In the case at bar, Ameriquest Mortgage Company (the Defendant) had a security interest in the homestead owned by Chapter 13 debtors Lino and Mary Sanchez (the Plaintiffs), and charged them thousands of dollars in post-petition attorney's fees, costs, and property inspection fees without disclosing these charges to either the Plaintiffs or the Court. The Plaintiffs contend that such charges must be disclosed to the Court, and that the charges must be reasonable. The Defendant asserts that neither the security instrument signed by the Plaintiffs nor the Bankruptcy Code requires it to disclose these charges to the Plaintiffs or seek this Court's approval.

The chief question presented on the Motions for Summary Judgment filed by both parties, then, is this: may a creditor holding a lien on a debtor's homestead assess post-petition charges, without giving notice to the debtor and without seeking court approval, if those charges are specifically allowed under a pre-petition contract?

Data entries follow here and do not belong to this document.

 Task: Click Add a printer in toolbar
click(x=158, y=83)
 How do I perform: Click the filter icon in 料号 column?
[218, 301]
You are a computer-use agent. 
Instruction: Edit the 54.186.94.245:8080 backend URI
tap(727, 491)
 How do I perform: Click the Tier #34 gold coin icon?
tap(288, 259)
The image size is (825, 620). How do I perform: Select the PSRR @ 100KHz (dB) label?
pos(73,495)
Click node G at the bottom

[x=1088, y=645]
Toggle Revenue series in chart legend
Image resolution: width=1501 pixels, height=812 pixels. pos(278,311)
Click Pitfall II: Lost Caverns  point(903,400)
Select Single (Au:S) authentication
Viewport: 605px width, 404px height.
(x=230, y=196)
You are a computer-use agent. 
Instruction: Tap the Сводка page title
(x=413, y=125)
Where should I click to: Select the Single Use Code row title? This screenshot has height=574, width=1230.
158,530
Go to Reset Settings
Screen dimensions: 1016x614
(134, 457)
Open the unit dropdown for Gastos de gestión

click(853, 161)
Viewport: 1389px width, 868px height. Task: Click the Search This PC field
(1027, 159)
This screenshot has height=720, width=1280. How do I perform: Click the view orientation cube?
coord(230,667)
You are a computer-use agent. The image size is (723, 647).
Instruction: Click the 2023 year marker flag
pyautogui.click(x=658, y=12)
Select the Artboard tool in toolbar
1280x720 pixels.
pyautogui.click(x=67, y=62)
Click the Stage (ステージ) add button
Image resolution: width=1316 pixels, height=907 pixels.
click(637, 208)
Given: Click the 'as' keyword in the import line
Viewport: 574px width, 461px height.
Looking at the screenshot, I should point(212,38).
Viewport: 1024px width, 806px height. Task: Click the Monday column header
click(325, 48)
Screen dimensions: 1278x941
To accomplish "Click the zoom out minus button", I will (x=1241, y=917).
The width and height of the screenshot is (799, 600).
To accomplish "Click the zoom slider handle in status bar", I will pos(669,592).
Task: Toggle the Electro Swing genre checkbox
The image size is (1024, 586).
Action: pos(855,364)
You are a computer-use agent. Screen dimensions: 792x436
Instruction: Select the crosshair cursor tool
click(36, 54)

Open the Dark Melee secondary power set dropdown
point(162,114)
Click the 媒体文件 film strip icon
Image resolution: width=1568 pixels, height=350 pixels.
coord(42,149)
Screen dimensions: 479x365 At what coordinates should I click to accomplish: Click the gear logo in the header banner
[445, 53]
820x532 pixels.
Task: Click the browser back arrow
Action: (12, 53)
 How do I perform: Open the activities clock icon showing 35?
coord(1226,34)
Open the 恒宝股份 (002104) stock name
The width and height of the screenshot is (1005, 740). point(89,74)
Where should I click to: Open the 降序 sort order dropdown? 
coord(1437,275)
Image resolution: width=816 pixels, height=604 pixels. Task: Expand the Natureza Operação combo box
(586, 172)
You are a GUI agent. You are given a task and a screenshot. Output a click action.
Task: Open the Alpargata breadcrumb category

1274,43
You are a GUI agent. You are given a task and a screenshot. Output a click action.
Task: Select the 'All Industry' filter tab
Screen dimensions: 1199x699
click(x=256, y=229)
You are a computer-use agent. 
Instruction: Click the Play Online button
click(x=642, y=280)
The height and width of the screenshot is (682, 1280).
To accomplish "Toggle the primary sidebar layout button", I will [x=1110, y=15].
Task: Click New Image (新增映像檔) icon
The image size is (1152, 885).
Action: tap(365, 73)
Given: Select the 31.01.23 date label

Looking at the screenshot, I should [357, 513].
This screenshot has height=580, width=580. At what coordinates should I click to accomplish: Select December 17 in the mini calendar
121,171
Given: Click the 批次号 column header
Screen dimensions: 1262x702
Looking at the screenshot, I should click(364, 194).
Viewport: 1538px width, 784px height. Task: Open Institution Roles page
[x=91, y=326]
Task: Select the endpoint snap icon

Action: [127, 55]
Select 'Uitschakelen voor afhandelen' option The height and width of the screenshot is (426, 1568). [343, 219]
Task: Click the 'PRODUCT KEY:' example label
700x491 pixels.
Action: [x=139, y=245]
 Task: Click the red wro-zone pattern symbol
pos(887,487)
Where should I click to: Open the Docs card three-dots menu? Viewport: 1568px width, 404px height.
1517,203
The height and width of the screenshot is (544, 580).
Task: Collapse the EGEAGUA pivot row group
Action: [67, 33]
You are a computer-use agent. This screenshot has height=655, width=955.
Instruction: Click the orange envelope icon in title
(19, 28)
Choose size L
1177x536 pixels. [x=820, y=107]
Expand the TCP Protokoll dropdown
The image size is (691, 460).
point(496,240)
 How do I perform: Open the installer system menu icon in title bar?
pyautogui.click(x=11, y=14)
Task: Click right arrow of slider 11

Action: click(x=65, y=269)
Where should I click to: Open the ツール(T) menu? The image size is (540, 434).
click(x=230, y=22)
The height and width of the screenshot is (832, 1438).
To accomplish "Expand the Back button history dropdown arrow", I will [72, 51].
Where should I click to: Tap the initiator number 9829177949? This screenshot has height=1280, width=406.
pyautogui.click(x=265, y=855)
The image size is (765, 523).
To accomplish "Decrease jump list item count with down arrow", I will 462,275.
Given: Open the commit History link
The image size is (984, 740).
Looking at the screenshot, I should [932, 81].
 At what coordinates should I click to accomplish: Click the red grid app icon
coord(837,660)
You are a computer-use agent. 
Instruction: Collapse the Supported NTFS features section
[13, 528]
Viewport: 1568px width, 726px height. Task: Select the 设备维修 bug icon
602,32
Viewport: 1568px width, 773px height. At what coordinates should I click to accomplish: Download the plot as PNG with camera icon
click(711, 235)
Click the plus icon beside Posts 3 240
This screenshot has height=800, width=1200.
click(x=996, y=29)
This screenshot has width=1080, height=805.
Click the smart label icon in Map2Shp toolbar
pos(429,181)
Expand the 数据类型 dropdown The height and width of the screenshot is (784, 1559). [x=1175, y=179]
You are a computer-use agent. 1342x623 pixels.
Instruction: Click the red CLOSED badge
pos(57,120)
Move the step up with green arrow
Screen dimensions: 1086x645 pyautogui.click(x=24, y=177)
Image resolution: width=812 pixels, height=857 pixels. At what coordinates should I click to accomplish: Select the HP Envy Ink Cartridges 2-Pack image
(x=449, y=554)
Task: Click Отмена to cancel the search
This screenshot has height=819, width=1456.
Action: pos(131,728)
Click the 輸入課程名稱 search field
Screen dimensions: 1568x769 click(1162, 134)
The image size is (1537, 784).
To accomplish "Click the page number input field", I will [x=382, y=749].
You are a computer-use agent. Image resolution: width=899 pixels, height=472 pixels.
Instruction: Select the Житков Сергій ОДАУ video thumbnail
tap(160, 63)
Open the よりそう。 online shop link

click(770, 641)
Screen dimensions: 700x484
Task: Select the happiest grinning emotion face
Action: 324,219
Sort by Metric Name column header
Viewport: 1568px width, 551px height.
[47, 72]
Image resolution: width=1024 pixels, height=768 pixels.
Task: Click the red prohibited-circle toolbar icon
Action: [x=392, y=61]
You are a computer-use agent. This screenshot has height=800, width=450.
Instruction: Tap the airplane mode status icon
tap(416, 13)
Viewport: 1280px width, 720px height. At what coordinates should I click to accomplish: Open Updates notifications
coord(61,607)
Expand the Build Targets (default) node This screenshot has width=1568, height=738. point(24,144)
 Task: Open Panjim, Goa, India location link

On April 3, 2007, this Court held a hearing on the Plaintiffs' Motion for Partial Summary Judgment and the Defendant's Motion for Summary Judgment. Counsel for both parties made oral arguments, and this Court took the matter under advisement. The Court now makes the following Findings of Fact and Conclusions of Law under Federal Rule of Civil Procedure 52 as incorporated into Federal Rule of Bankruptcy Procedure 7052. To the extent that any Finding of Fact is construed to be a Conclusion of Law, it is adopted as such. To the extent that any Conclusion of Law is construed to be a Finding of Fact, it is adopted as such. The Court reserves the right to make any additional Findings and Conclusions as may be necessary or as requested by any party.

II. Findings of Fact

The principal facts of this case are not in dispute. The parties disagree on both the applicable law and its application, however. The facts, as stipulated to or admitted by the parties, or as admitted in the briefs and filings, are as follows:

1. On May 23, 2001, the Plaintiffs executed a Texas Home Equity Adjustable Rate Note (the Note) payable to the Defendant in the principal amount of $116,000.00.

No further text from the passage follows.